Montague believes that the cause of the public-urination and -fouling problem is twofold. “There’s a good chunk of people who don’t care and then there’s those who’ve found themselves stuck,” he says.

However, while the Draft Litter Management Plan 2016-2018 dedicates paragraph upon paragraph to dog fouling and illegal dumping, there’s not one mention of human fouling or public urination.

Raising awareness about toxocariasis – an illness found in dog faeces and particularly dangerous to children – is important. But the proposal of the council to “examine the role of ‘talking lamp-posts’” to remind people to look after their dog litter might be premature, while public toilets for humans remain so limited.

Future Solutions

The city-centre needs public toilets, says Richard Guiney, CEO of DublinTown, the city-centre business-improvement district.

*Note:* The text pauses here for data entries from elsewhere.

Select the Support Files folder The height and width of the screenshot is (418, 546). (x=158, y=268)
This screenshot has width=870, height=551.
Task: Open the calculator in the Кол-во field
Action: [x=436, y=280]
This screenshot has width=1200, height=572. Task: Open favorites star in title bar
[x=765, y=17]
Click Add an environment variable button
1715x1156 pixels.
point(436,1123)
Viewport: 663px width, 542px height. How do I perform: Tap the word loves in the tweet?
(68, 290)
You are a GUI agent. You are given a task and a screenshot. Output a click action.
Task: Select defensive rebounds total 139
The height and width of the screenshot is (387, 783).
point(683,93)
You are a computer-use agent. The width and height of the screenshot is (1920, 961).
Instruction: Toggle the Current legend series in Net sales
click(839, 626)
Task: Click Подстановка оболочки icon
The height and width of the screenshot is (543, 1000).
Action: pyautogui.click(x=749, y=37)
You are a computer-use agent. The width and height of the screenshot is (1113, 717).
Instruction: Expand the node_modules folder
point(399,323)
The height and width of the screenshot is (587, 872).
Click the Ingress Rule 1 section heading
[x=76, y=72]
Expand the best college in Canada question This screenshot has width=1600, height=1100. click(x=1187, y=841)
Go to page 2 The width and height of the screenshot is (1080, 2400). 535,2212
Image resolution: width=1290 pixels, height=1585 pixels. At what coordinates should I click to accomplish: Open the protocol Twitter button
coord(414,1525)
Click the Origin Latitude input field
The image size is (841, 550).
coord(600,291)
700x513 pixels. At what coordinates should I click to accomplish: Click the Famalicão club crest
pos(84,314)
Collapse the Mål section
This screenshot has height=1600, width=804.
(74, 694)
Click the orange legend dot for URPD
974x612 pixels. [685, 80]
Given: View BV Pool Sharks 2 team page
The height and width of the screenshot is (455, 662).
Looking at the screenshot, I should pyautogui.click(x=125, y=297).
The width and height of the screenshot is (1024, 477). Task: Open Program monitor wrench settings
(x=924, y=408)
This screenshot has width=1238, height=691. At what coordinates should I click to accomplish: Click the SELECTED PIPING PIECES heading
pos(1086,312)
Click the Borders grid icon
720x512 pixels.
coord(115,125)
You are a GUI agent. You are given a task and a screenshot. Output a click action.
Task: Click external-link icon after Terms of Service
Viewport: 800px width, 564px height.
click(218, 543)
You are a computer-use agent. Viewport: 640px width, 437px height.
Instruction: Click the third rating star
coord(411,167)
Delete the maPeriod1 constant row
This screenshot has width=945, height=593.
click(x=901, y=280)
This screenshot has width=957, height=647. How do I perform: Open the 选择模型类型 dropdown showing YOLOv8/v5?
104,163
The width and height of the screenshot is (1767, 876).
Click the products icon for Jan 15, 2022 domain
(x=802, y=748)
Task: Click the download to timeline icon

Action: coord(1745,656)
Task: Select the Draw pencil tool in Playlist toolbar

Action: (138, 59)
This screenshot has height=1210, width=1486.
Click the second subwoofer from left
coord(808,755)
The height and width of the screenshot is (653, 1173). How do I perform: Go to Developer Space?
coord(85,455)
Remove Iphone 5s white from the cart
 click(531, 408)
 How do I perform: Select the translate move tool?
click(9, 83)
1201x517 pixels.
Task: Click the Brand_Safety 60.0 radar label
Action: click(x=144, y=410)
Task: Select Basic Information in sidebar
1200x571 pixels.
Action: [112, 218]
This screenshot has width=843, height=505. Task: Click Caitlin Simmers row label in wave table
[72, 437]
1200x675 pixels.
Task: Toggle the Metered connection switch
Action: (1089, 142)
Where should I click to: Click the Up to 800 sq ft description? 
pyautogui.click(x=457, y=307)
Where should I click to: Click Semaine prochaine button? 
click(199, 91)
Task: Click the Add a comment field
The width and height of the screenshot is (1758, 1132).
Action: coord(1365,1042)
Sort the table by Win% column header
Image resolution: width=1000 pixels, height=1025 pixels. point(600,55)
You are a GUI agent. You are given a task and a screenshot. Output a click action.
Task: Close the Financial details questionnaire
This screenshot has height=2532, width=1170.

“The model applied in Stephen’s Green and Jervis Street shopping centres works,” he says. “Any newly installed public toilet must be maintained properly, and I believe that the public would pay 40c or 50c to use a safe, clean toilet.”

This essentially would mean the council footing the bill for design and installation, and then looking to the public to pay for upkeep.

The Draft Dublin City Development Plan 2016-2022 suggests that the council is on board with bringing back public toilets in one way or another.

Chapter 4 notes that “it is an objective of Dublin City Council . . . to work with city business associations and agencies to provide for appropriately located, independently accessible sanitary facilities (public toilets, changing areas, showers & wash facilities etc) for the use of citizens and visitors to the city and accessible to all.”

This plan, however, is only in draft form. The statutory period for submissions for the draft has now closed, with an amended draft plan due in June. Details on further submissions will be released around the same time.

Given that business moves slowly in City Hall, it will be some time before the plan is finalised. And then there’s the issue of the viability and cost of such a measure.

Are Dubliners willing to pay 50c to use a well-maintained facility? Or should the public be entitled to sanitary public toilets free of charge? For now, don’t get caught too far from a shopping centre, pub or café. That laneway won’t thank you.

Cónal Thomas is a city reporter for Dublin Inquirer.

Join the Conversation

6 Comments

  1. Anytime I see tourists or kids leaning against walls in Temple Bar I shudder. Northside laneways are even worse. The Council are dangerously ignoring basic hygiene by not cleaning down these laneways regularly or warning tourists, especially as it’s not just urine, but human excrement as well.
    I fail to see why public toilets can’t be implemented given the absolute billions made in the city through retail every year.Even if they charge 1 Euro, it must surely be possible.

  2. I have witnessed people openly defecating in a lane off Moore street, O’Rahilly parade. The Phoenix Park also has problems with defecators.

  3. Not only were public toilets being used by drug users but also frequented by gay men as places for sexual encounters, referred to as ‘cottaging’. The public toilet on St. Stephen’s green was frequently used for this purpose.

  4. Only yesterday (Feb 7) after the rugby match I happened on a man defecating in a laneway adjacent to Roly’s Bistro in Ballsbridge.

  5. The fact that people need to defecate/excrete faeces openly in public places merely reinforces the fact that there is not enough public sanitation facilities in Dublin. Unfortunately other European cities such as Madrid and Paris also endure a similar problem with these defecators.